### Provided information ###
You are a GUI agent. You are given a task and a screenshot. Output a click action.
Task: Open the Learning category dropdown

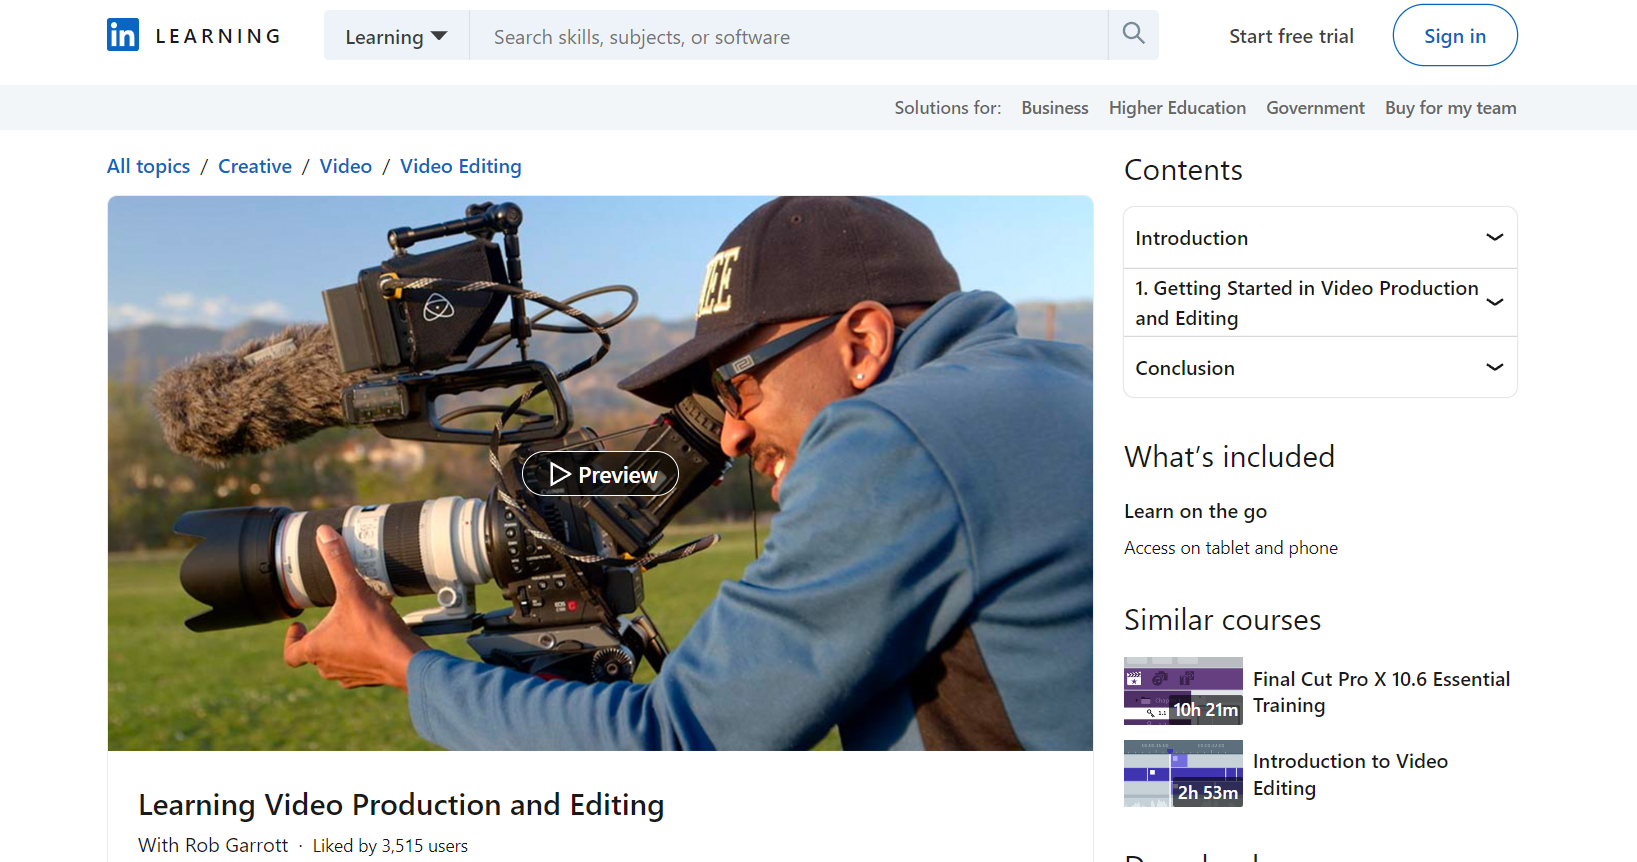click(x=396, y=36)
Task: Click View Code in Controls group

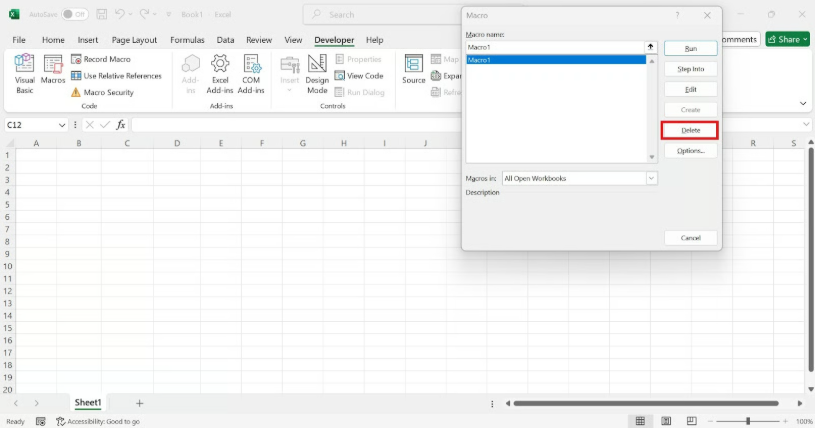Action: 359,76
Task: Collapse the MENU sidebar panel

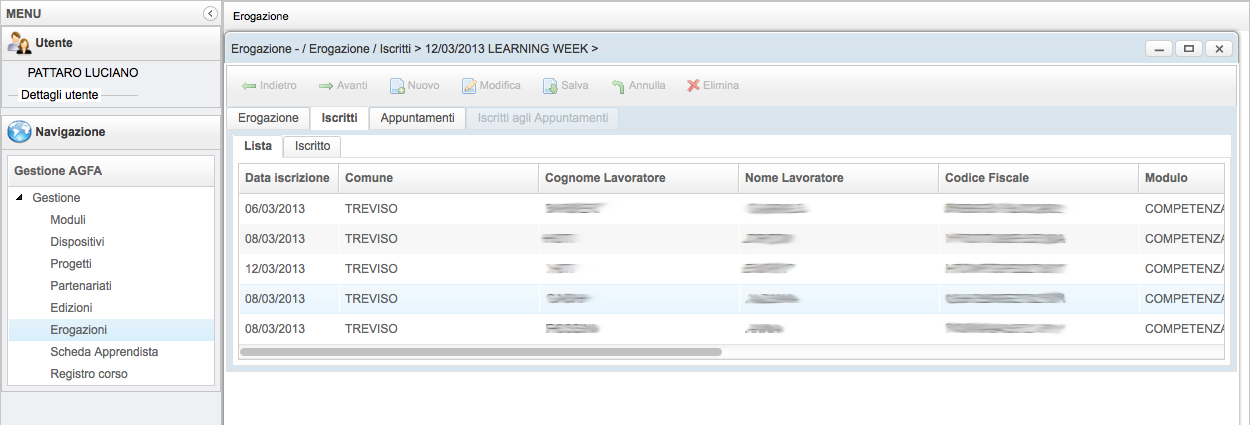Action: [x=209, y=13]
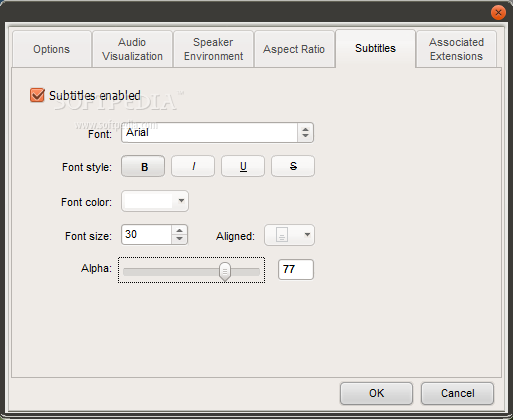
Task: Open the Aspect Ratio tab
Action: (294, 49)
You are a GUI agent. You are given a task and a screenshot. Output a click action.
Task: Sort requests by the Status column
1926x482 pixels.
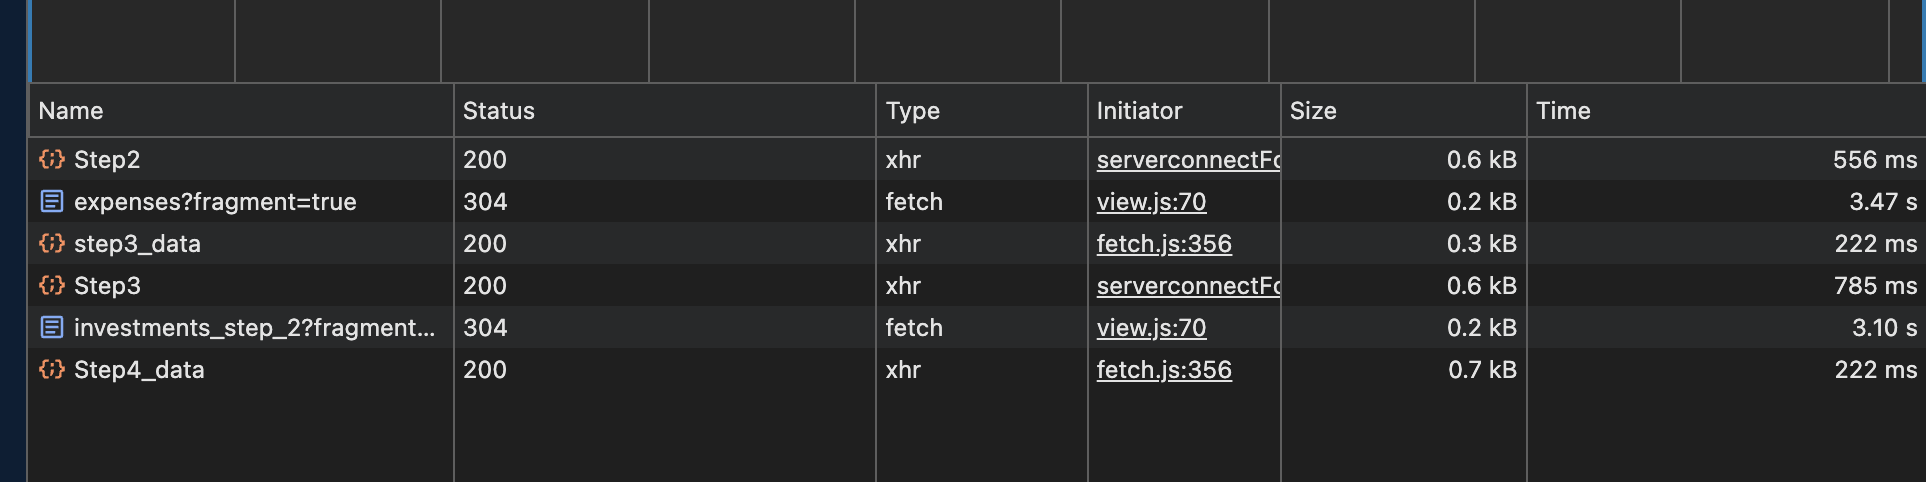point(498,111)
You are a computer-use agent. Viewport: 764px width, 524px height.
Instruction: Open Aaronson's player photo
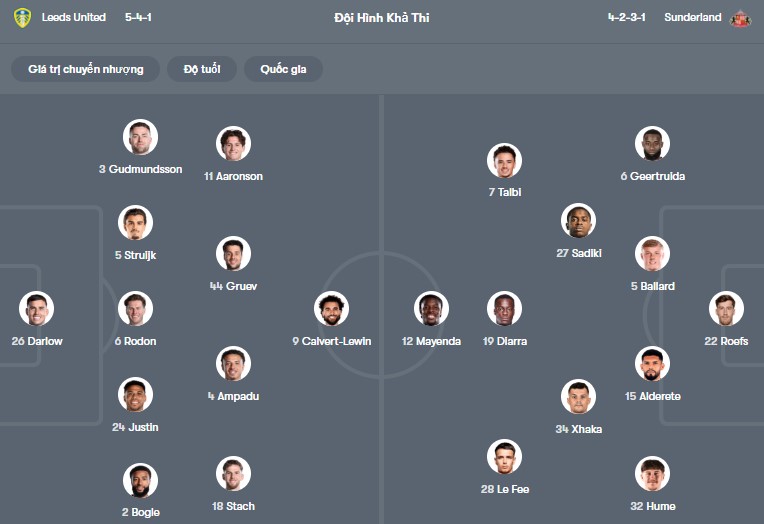coord(233,144)
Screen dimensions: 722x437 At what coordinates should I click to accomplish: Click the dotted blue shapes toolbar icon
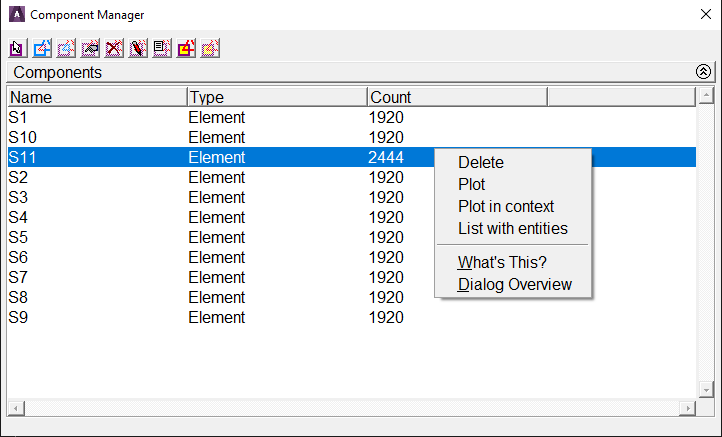66,48
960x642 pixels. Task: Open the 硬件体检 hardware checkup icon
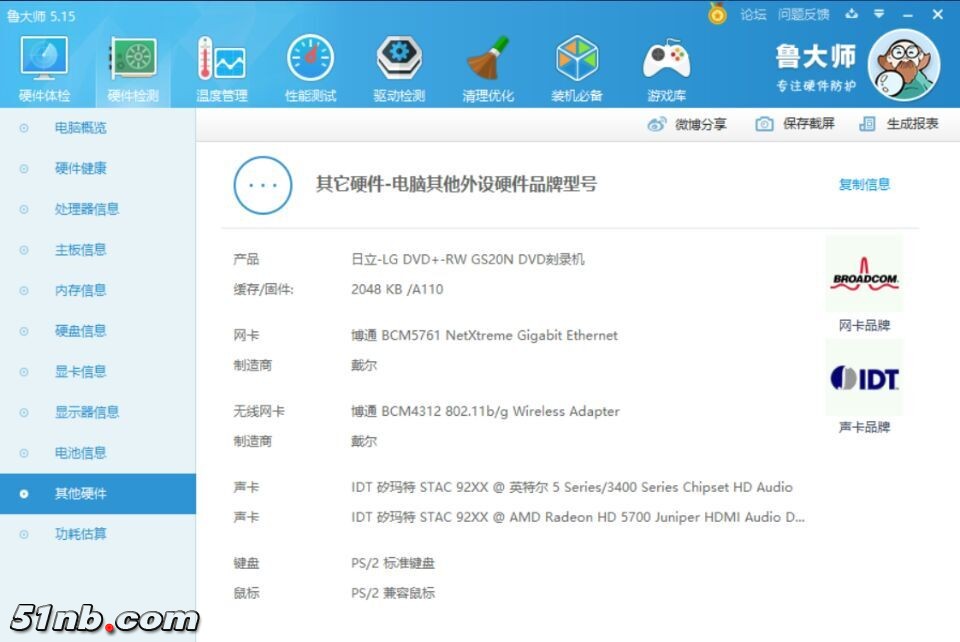click(44, 60)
###
Requirement: Could you return the whole listing exactly, images excluded?

Problem solution:
You are a GUI agent. You are given a task and a screenshot. Output a click action.
Task: Open the Learning category dropdown

click(x=396, y=36)
Task: Click View Code in Controls group

Action: 359,76
Task: Collapse the MENU sidebar panel

Action: [x=209, y=13]
Task: Open the Aspect Ratio tab
Action: (294, 49)
You are a GUI agent. You are given a task and a screenshot. Output a click action.
Task: Sort requests by the Status column
1926x482 pixels.
point(498,111)
You are a computer-use agent. Viewport: 764px width, 524px height.
Instruction: Open Aaronson's player photo
coord(233,144)
Screen dimensions: 722x437 At what coordinates should I click to accomplish: Click the dotted blue shapes toolbar icon
66,48
960x642 pixels. Task: Open the 硬件体检 hardware checkup icon
click(44, 60)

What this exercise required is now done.